GIVEN PROBLEM 1:
Quote everything from "She left him" down to "she kept pouring." in the reflection on the widow's oil below.
GIVEN PROBLEM 2:
Continue the reflection on Elisha and the widow's oil, picking up after its final sentence.

Elisha's directive in response to her answer had to be even more confusing, but this desperate woman immediately obeys his directions, "Go around and ask (beg) all your neighbors for empty jars.  Don't ask for just a few (expect something big and GREAT to happen!).  Then go inside and shut the door behind you and your sons (I LOVE that Elisha wants her sons to witness this miracle).  Pour oil into all the jars, and as each is filled, put it to one side."

She left him and afterward shut the door behind her and her sons (this is a private, family miracle).  They brought the jars to her and she kept pouring.

Imagine the excitement growing with the filling of each jar!
When all the jars were full, she said to her son, "Bring me another one."
But he replied, "There is not a jar left."  Then the oil stopped flowing.  She went and told the man of God, and he said, "Go, sell the oil and pay your debts.  You and your sons can live on what is left." 
2 Kings 4:3 - 7

God's response to Chuck's hopeless cries was similar to Elisha's response to this broken widow. "Chuck, what do you have in your heart?"

Chuck's response: "Nothing except disappointment, despair, weariness....well, nothing except .... a love for Jesus and His people."

PROVIDED INFORMATION:
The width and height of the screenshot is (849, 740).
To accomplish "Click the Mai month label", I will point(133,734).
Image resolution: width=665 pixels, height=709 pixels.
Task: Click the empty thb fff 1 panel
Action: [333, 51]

FINAL ANSWER 1:
She left him and afterward shut the door behind her and her sons (this is a private, family miracle).  They brought the jars to her and she kept pouring.

FINAL ANSWER 2:
God's Response: "Start walking your neighborhood and extending that love to each person you meet. Extend that love to each person in this dying church. Tell them: 'God loves you and so do I!"

Such a directive seemed like spraying a destructive roaring fire with a water gun instead of a fire hose. But each day, I watched as Chuck said those words over and over again. The neighbors took notice of this young, vibrant pastor who spent time on the streets connecting with young people and before long, our home filled up with hope and laughter and transformed lives.

God was using this little dying church as our second School Master, teaching us that obedience in the mundane things is often the key that unlocks the "great things" God has planned for each of us.

 Elisabeth Elliot once stated:

“Does it make sense to pray for guidance about the future if we are not obeying in the thing that lies before us today? How many momentous events in Scripture depended on one person's seemingly small act of obedience! Rest assured: Do what God tells you to do now, and, depend upon it, you will be shown what to do next.”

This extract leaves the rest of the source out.